Barry has hit a wall in his speed improvement, and takes drastic measures to get a leg up on Zoom. The team organizes what I can only describe as a time heist as they attempt to fit Barry in to a point in history where he can do the least amount of damage to the timeline, and talk to Harrison Wells, the only person in history who has been able to manipulate the speed force on the level that Barry needs. Unfortunately, in the middle of the run, Barry is attacked by a ghostlike figure that sends him back too early, forcing Barry to adapt to the sudden change, without disrupting the timeline.

“Flash Back” takes an important step forward by marking the show’s progress thus far. I was on board with the time heist as the team carefully plans Barry’s insertion point in line with a dead period for the team, before they had learned of Dr. Wells’ true identity. Of course I didn’t expect for the episode to go on according to plan for long, but I still don’t understand how Barry can so blatantly and irresponsibly change so much of the timeline. He actually goes so far as to out and out prevent Pied Piper’s escape. Maybe this is supposed to be a sign of Barry’s good to a fault personality, but it just comes off as Barry being foolish and irresponsible with his great power. He’s seen the consequences of changing history first hand, he’s even warned other people of the danger himself, but he might as well be a kid with a roman candle with how haphazard he is.

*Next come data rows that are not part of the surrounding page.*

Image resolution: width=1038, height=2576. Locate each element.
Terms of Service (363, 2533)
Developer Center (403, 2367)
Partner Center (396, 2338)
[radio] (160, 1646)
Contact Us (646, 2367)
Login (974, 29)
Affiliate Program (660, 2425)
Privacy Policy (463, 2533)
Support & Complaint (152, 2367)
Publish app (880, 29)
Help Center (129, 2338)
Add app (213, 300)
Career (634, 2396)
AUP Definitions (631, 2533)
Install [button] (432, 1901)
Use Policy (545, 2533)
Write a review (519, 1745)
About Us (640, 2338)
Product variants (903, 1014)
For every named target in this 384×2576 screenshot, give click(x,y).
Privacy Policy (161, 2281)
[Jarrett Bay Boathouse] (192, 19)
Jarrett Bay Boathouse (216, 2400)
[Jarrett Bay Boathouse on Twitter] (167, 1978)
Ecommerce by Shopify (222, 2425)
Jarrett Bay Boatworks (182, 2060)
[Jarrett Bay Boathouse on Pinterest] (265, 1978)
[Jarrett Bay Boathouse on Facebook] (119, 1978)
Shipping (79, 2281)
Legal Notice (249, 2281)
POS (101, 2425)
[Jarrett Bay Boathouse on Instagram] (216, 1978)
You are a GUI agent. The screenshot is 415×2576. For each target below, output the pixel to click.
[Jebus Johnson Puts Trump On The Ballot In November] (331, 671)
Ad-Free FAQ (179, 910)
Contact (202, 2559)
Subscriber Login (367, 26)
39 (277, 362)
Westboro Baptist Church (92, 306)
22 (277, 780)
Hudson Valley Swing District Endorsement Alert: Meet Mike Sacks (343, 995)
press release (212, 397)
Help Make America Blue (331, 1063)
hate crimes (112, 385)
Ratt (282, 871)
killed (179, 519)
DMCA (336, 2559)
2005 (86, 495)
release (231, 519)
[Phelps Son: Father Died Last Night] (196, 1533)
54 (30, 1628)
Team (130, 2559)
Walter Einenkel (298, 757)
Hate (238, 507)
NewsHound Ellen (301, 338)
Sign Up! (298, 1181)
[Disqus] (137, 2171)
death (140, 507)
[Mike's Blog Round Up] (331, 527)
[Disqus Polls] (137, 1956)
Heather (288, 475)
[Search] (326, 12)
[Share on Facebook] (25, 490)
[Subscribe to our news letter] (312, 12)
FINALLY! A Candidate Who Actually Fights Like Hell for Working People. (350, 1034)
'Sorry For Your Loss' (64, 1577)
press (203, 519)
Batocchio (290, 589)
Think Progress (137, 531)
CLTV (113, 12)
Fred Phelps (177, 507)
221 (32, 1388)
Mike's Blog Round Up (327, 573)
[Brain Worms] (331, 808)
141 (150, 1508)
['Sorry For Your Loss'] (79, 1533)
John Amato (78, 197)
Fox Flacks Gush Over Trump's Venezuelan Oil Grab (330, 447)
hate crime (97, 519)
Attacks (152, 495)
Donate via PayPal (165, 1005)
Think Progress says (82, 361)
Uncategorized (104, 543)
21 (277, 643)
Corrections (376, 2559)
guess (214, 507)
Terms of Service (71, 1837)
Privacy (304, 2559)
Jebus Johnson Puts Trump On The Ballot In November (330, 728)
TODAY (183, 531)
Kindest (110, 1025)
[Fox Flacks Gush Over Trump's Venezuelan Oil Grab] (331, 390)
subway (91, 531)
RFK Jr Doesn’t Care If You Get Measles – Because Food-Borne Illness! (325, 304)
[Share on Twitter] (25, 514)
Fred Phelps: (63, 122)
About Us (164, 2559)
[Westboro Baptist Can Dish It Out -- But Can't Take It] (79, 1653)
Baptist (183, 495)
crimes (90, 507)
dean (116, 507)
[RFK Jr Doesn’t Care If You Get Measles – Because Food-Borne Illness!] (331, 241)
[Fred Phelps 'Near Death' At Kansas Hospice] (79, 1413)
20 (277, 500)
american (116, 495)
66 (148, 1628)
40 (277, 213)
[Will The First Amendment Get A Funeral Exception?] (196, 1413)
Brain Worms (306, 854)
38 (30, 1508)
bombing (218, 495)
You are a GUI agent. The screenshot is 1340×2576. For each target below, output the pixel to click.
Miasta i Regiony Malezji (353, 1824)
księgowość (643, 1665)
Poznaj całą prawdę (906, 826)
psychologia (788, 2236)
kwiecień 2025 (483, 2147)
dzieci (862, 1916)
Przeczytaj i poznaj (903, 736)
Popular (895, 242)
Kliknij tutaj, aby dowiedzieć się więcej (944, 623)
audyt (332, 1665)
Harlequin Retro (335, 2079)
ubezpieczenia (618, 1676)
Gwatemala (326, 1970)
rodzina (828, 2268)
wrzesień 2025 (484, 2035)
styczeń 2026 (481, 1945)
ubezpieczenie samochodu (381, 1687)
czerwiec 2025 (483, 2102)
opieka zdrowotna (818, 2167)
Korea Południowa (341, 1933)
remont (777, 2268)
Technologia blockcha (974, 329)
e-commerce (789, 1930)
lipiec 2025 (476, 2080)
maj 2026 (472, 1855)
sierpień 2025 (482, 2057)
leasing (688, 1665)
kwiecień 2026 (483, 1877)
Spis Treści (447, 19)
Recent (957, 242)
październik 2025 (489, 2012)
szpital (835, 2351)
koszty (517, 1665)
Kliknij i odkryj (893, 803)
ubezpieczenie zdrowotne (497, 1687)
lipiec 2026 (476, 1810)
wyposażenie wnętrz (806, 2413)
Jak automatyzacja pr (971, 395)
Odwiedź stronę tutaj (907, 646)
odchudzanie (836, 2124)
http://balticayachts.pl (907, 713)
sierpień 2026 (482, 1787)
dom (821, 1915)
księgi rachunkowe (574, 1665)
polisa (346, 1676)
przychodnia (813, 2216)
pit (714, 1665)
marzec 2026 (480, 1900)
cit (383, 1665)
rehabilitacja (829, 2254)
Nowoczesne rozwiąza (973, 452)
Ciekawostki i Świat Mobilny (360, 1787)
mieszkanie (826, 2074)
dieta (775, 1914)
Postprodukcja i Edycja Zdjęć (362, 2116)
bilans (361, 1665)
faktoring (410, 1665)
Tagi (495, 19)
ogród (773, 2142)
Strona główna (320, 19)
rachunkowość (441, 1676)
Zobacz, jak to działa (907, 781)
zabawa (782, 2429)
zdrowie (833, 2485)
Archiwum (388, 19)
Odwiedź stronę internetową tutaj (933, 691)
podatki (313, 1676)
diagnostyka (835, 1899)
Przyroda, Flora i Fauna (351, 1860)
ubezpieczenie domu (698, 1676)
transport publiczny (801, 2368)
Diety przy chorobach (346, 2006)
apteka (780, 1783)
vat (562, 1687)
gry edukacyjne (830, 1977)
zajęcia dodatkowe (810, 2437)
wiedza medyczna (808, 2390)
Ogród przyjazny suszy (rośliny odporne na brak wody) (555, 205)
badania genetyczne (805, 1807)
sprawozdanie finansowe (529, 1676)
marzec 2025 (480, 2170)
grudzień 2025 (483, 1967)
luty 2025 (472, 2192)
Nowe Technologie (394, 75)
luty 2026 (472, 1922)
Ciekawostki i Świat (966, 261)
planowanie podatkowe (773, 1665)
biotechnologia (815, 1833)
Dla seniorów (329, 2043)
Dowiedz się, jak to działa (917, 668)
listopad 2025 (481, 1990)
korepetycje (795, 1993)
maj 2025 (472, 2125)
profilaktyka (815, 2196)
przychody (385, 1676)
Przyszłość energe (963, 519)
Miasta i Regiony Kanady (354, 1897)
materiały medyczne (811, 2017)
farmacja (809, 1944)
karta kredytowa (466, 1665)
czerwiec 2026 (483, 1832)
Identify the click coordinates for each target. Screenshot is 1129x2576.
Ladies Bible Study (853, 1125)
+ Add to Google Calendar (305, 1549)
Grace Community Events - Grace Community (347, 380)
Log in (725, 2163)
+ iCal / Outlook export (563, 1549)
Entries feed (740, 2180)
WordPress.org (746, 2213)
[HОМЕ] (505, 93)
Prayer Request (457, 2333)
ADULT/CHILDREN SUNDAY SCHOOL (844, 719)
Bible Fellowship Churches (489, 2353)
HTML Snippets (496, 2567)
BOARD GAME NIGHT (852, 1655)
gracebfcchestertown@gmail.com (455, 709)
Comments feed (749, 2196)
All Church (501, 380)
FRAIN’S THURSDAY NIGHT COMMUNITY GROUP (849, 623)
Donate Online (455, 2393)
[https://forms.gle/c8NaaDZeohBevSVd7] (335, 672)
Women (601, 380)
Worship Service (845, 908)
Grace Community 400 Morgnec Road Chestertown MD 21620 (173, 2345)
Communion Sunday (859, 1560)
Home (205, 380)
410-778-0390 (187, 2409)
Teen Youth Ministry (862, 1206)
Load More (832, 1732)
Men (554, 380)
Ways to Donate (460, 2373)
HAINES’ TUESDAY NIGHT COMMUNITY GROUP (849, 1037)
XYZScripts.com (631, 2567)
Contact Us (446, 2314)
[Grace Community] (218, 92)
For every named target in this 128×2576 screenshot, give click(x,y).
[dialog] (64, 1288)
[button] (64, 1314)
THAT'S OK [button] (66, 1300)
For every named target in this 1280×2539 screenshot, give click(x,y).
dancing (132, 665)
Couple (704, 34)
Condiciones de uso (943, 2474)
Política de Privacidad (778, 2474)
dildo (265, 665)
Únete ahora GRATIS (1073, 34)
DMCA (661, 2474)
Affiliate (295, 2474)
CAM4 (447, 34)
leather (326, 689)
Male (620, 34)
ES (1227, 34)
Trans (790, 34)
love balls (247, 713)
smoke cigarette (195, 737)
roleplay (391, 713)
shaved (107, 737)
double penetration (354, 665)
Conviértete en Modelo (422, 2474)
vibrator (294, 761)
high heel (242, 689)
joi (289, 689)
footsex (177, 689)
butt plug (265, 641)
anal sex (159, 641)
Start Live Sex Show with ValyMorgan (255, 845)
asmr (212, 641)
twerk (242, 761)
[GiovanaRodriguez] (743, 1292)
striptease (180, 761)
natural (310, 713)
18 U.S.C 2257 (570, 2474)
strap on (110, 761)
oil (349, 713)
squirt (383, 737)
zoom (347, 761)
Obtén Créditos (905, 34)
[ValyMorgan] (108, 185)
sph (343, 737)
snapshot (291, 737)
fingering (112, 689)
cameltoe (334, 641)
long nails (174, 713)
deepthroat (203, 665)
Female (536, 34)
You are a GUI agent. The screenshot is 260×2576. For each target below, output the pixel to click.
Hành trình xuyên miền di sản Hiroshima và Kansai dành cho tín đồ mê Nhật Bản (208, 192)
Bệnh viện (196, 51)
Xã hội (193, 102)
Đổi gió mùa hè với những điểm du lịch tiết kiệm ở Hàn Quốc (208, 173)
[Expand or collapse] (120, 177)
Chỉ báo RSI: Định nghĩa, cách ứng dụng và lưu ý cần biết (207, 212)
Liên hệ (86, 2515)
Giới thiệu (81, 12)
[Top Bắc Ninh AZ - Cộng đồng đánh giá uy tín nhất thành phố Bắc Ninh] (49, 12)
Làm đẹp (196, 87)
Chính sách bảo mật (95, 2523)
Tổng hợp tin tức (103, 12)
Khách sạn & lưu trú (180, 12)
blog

Despite this character slip, the episode does remind us of some of the best aspects of Flash’s last season, namely Tom Cavanaugh’s devious Harrison Wells/ Eobard Thawne. As much as a like Harry’s place in the show, nothing really compares to the subterfuge of Wells’ secret motivations of the last season. The scenes against the two characters have Barry acting just as devious as his foil, while uncharacteristic for him, it also shines a light on how jaded Wells’ actions have made Barry as time has gone on, with both Barrys coming across effectively by Grant Gustin. The primary antagonist of the Wraith is more flash than actual fire. Very little information is revealed about the appearance of the Wraith itself, preventing the audience from drawing the correlation between Barry’s abilities and the total autonomy of the speedforce itself. Yeah, a scary black speed ghost is effective so it’s not like there’s no menace at all, but I personally felt like it was a missed opportunity for the show to reveal even more of the Flash mythos.

Final Word: “Flash Back” recreates the events of “The Sound and the Fury” perfectly. It’s also recognizable for bringing back fan-favorite antagonist Pied Piper, played once again by Andy Mientus, with a twist that I won’t give away in this review. Barry’s blatant disruption of the timeline works against the supposedly forbidden nature of this act that has been established in past episodes. When the storyline forgives this action while still trying to make us forget its deus ex machina power, it’s easy to wonder why time travel is forbidden in the first place. Maybe there are a few problems with Barry’s run that won’t show up until a little bit later.

“Flash Back” gets a 7.8/10. Kind of odd in concept, but the execution both asks and answers thought provoking question; including showing just how far Barry has come in one year. It’s a reminder that the Flash’s journey, though young, is still very significant.